質(zhì)粒具有穩(wěn)定可靠和操作簡便的優(yōu)點。如果要克隆較小的dna段（<10kb）且結構簡單，質(zhì)粒要比其它任何載體都要好。在質(zhì)粒載體上進行克隆，從原理上說是很簡單的，先用限制性內(nèi)切酶切割質(zhì)粒DNA和目的DNA段，然后體外使兩者相連接，再用所得到重組質(zhì)粒轉化細菌，即可完成。

外源DNA段和質(zhì)粒載體的連接反應策略有以下幾種：

（1）互補性粘性末端的連接

單一限制性內(nèi)切酶或兩種限制性內(nèi)切酶（為同尾酶，如BamHI和BglII）分別處理載體和外源DNA，得到的粘性末端為互補性突出末端，在連接反應中外源片段和質(zhì)粒載體DNA均可能發(fā)生自身環(huán)化或幾個分子串連形成寡聚物，且正反兩種連接方向都可能有。為了降低載體的自身環(huán)化，使正確的連接產(chǎn)物數(shù)量達到zui高水平，一般載體DNA和外源DNA的分子數(shù)比（濃度比）為1：3～1：10之間。

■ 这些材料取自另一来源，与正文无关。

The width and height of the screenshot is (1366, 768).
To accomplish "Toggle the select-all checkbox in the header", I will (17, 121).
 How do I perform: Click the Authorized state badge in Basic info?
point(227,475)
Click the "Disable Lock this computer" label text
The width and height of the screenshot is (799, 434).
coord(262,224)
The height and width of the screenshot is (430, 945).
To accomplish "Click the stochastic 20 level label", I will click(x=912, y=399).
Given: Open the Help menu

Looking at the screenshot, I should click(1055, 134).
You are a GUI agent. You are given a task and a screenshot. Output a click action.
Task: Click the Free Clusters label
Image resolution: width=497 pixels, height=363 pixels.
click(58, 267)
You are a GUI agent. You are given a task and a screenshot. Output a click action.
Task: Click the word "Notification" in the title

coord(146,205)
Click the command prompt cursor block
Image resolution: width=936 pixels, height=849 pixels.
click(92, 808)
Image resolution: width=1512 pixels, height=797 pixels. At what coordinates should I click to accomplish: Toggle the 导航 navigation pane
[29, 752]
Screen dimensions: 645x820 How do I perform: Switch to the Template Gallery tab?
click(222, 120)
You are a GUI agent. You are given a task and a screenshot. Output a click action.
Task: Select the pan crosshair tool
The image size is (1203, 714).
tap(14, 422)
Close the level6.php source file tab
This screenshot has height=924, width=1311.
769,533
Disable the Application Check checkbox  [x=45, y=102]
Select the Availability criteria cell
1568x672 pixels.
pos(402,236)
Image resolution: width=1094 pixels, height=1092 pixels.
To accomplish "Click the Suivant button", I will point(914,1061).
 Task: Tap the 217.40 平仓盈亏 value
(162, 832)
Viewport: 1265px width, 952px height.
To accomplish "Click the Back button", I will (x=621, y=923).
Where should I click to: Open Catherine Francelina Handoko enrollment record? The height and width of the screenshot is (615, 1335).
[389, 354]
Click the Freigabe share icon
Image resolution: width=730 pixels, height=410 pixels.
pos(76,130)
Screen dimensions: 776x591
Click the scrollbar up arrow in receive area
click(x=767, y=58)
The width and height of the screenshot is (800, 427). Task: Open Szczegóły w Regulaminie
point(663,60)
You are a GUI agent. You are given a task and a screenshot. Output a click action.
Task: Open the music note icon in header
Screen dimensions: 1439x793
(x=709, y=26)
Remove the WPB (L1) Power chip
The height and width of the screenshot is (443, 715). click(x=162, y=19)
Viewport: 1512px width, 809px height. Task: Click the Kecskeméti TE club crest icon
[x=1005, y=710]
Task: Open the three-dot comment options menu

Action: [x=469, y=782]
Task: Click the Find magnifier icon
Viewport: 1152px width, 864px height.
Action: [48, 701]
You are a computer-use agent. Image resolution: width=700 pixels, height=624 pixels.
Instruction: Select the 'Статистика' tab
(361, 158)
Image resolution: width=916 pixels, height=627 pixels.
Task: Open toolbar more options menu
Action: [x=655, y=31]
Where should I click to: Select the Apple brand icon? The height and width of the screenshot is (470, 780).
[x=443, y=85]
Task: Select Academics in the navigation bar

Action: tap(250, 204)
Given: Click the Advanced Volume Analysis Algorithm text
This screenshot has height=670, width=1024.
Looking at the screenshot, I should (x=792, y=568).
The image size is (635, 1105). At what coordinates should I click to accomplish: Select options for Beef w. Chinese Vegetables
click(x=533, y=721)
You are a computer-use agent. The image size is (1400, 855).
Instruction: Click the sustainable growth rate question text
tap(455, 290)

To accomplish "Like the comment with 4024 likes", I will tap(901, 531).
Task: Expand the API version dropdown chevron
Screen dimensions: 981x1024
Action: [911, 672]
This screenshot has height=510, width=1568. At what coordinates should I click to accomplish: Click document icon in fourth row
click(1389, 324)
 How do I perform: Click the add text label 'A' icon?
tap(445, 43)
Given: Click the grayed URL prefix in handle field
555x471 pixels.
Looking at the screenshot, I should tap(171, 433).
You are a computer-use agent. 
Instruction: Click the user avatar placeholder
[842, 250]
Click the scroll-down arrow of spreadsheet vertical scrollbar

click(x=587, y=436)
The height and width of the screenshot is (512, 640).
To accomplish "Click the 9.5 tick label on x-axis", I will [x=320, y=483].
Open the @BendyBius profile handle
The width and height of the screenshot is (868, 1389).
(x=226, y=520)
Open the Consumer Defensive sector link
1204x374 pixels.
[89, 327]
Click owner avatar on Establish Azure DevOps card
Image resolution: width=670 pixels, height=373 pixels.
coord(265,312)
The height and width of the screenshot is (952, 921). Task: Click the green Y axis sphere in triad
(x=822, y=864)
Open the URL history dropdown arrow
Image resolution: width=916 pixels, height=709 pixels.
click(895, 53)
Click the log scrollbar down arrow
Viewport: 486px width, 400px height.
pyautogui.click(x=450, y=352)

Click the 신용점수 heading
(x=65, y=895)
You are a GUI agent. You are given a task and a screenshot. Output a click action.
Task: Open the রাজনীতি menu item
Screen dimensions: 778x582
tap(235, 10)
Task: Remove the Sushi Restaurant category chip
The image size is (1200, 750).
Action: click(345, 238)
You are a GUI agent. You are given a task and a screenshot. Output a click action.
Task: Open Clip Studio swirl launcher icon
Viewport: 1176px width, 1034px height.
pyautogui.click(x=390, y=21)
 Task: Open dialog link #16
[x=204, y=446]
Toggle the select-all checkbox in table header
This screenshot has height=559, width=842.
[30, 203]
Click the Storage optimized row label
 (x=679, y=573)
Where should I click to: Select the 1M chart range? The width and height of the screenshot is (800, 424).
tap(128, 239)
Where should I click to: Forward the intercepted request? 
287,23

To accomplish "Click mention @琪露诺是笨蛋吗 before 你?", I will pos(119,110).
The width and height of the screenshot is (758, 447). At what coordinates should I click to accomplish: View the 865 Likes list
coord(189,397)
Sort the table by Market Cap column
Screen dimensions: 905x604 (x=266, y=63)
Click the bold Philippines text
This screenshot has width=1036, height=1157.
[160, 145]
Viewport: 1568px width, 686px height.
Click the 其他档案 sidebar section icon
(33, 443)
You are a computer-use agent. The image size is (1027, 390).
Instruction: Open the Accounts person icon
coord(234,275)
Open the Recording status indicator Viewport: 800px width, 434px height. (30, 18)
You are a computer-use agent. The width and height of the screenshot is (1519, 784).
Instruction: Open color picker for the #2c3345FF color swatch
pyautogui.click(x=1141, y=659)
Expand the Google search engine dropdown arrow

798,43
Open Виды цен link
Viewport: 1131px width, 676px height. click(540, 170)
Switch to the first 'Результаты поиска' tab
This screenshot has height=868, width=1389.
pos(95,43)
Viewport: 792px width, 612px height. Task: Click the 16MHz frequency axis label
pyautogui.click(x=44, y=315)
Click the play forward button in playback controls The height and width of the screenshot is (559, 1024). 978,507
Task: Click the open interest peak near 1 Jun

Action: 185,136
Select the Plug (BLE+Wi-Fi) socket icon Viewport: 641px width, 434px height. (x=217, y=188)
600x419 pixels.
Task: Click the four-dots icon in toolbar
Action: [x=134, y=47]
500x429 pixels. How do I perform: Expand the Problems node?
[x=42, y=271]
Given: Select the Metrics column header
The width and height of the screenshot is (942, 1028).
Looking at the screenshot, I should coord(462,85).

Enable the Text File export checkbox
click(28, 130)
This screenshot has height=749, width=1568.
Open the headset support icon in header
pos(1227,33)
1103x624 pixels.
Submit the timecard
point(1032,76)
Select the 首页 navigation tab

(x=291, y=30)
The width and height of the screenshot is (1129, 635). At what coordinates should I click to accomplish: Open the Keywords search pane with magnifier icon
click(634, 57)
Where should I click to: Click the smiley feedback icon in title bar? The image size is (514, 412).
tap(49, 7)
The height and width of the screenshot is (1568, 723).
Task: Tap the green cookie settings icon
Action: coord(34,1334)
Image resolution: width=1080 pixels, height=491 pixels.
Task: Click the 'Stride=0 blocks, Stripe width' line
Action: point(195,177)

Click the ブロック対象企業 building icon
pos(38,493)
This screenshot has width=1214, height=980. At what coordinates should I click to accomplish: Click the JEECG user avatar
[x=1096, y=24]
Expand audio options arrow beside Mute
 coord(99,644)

同時，為了zui大限度地抑制質(zhì)粒DNA的自身環(huán)化，還可將載體DNA的5’磷酸基團用堿性磷酸酯酶去掉，防止其自身環(huán)化。而帶5’端磷酸的外源DNA段可有效地與去磷酸化的載體相連，產(chǎn)生一個帶有兩個缺口的開環(huán)分子，在轉入E.coli受體菌后該種缺口可在DNA復制過程種自動修復。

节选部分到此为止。